With the speed with which technological advances happen, combined with increasing connectivity between people from different parts of the world, the date is also an invitation to reflect on communication and the need that individuals have to adapt to these transformations and to move through different cultures. In this scenario, concurrent literacy in English and Portuguese gains prominence both in cognitive and in social achievements, as well as in the development of other skills and competencies.
According to the Bilingual Brains study, published by the University of Sandford’s scientific journal The Cutting Edge focused on education research, bilingualism strengthens the brain’s pathways and improves neural efficiency. In an experiment, bilingual children demonstrated greater self-control skills, avoiding distractions and organizing information more quickly than monolingual children.
For Denise Lam, pedagogical director of the Red House International School, international bilingual schools that adopt the process of biliteracy, learning English at the same level as the mother tongue favors students’ access to the diverse knowledge in the world. “It is through the linguistic repertoire that children build their knowledge. Therefore, with bilingualism they will have a larger repertoire, which will expand their range of information, putting them in touch with an even richer and more diverse world. This benefit will accompany them through life.”
For Denise Lam, Head of Learning Leadership of the Red House International School – bilingual international schools that adopt the process of biliteracy – when the literacy process takes place in both languages simultaneously, favor students’ access to the various knowledge existing in the world, in addition to expanding their skills and competencies for learning in different aspects. “It is through the linguistic repertoire that children build their knowledge.”
Why start early?
It is scientifically proven that children can more easily learn a second language in early childhood. According to research published in the scientific publication The Journal of Neuroscience, conducted by scientists at King’s College London and Brown University in Rhode Island, between two and four years of age there is a critical window of brain training for language enhancement. This period is when the skills involved in the literacy process develop more rapidly.

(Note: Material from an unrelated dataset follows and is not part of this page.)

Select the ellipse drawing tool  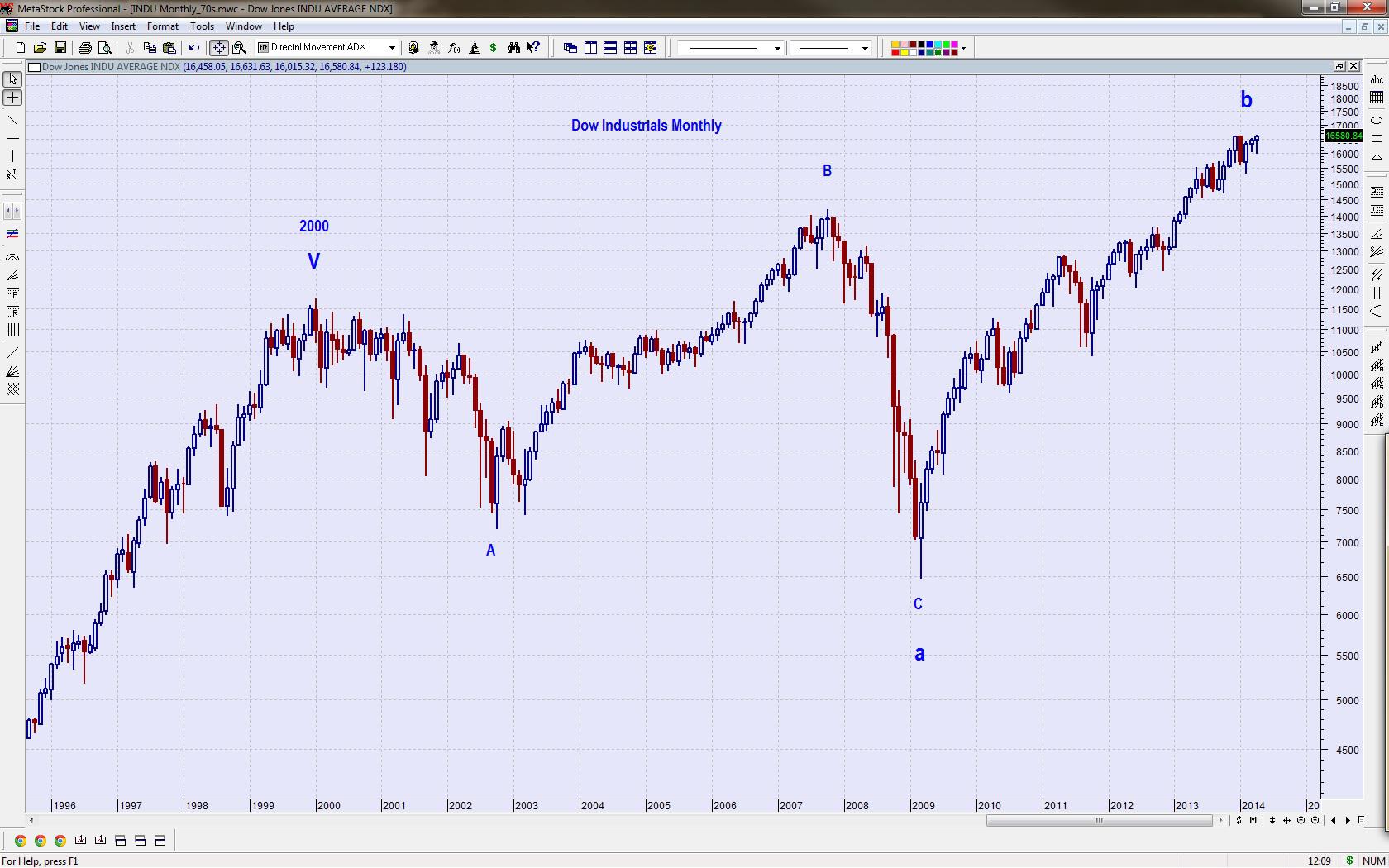(x=1377, y=121)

Denise says that even with these scientific proofs, there is still the myth about the possibility that students confuse the two languages. “It should be taken into account that the different stages of linguistic development, popularly known as “errors” (e.g. agreement, conjugation and pronunciation), made in the native language during linguistic development will also happen in the second language, which is natural. And not only that! There are developmental processes arising from the first language, the second language, and also from the interaction between the two. All this is part of the bilingual repertoire, and is different from the monolingual process. Therefore, a “bilingual bar” is needed for this evaluation. When comparing bilingual and monolingual, the processes, although very similar, are confused as right and wrong, due to the construction of the different linguistic repertoires. Over time, learners solve these problems, just as they do in their socializing language, also called a native language,” explains the director. Denise is also attentive to the fact that even with the resolution of developmental problems, bilingualism still presents a linguistic repertoire composed of two systems, and this, in itself, already characterizes a difference in relation to monolingualism. In other words, bilingualism is not the sum of two monolinguals, but rather a bilingual one.

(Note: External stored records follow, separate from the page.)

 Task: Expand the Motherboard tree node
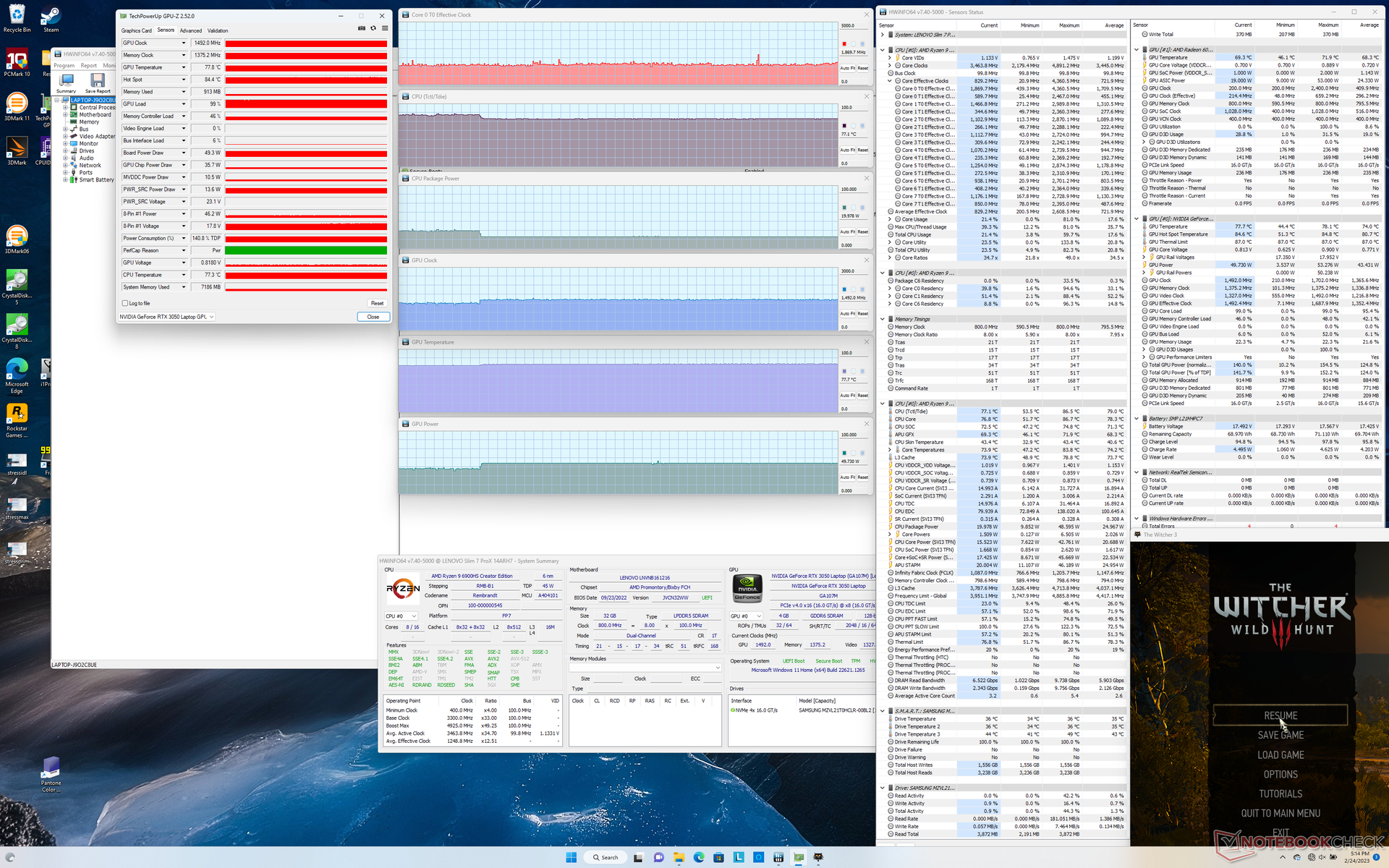65,114
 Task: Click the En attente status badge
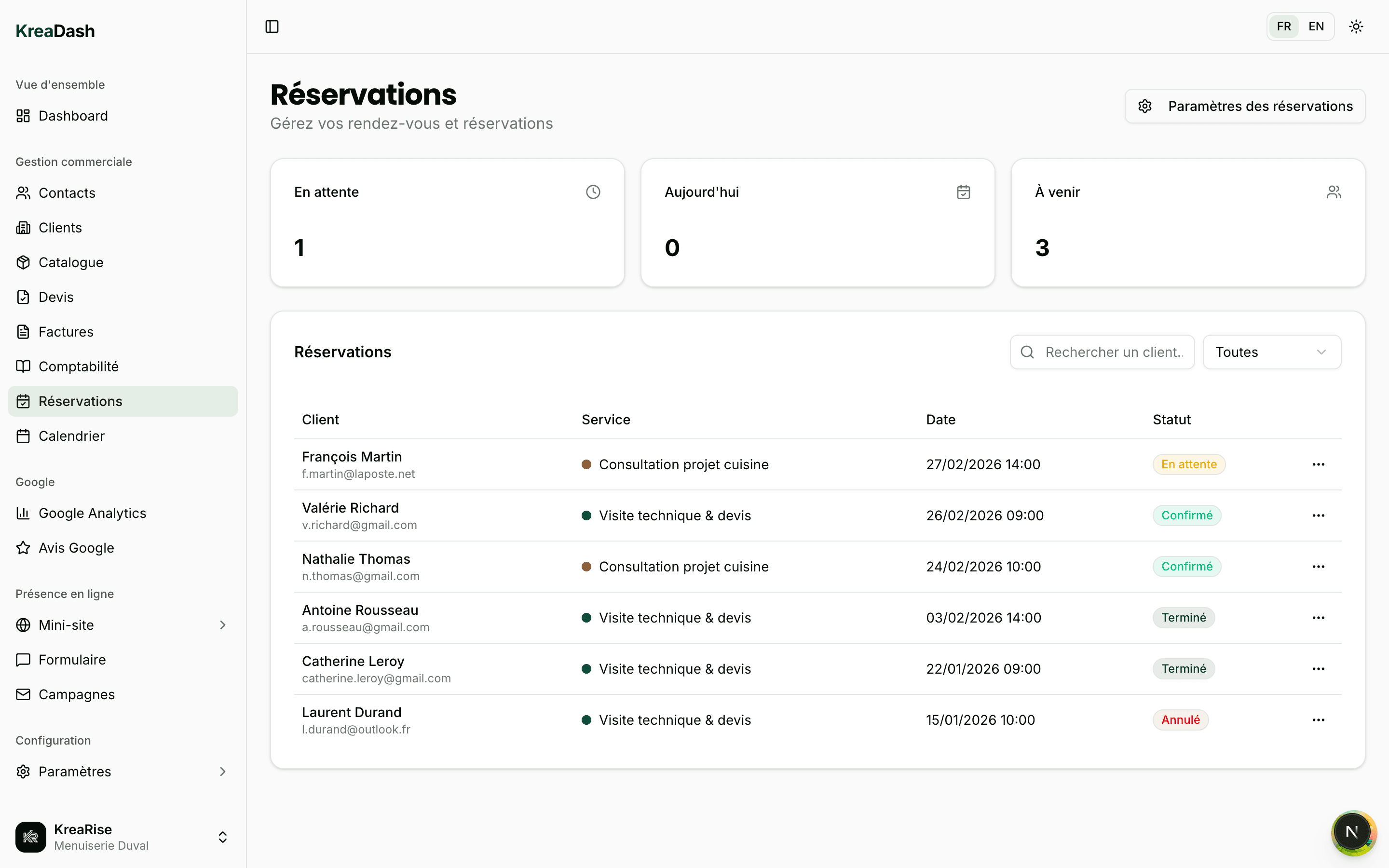click(x=1189, y=464)
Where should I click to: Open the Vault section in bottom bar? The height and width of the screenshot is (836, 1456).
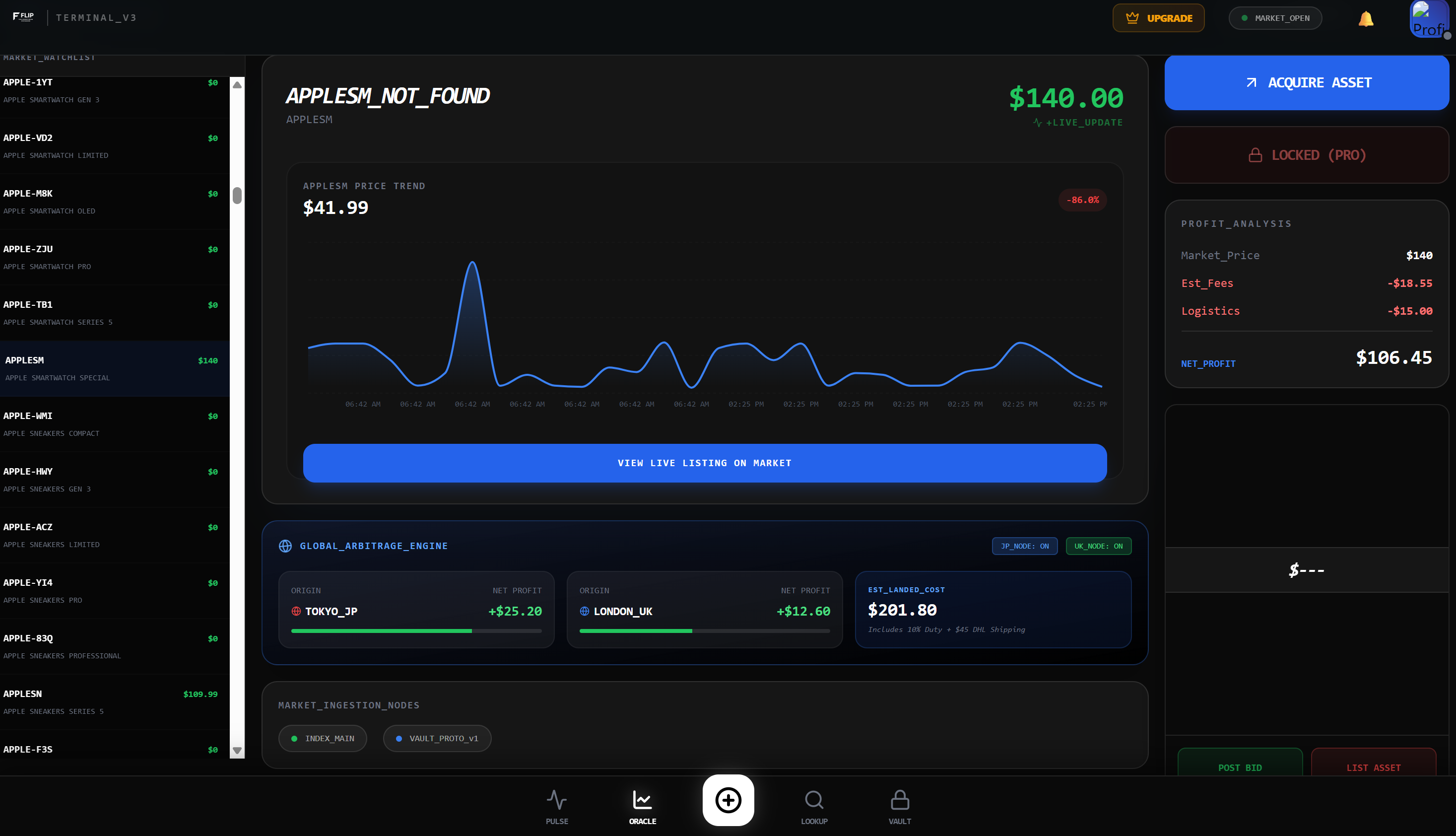coord(899,804)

To the extent that children are exposed to linguistic contexts, they build their own references and patterns of each language, in the case of Red House, English is the primary language of instruction, because the exposure time is longer, i.e, the number of hours in the daily school routine. Portuguese language skills are developed in Portuguese Language, Brazilian Culture and Social Studies classes. It is quite interesting to observe how children perceive who they interact with and choose the appropriate language to establish a dialogue, alternating the use of the two languages according to context.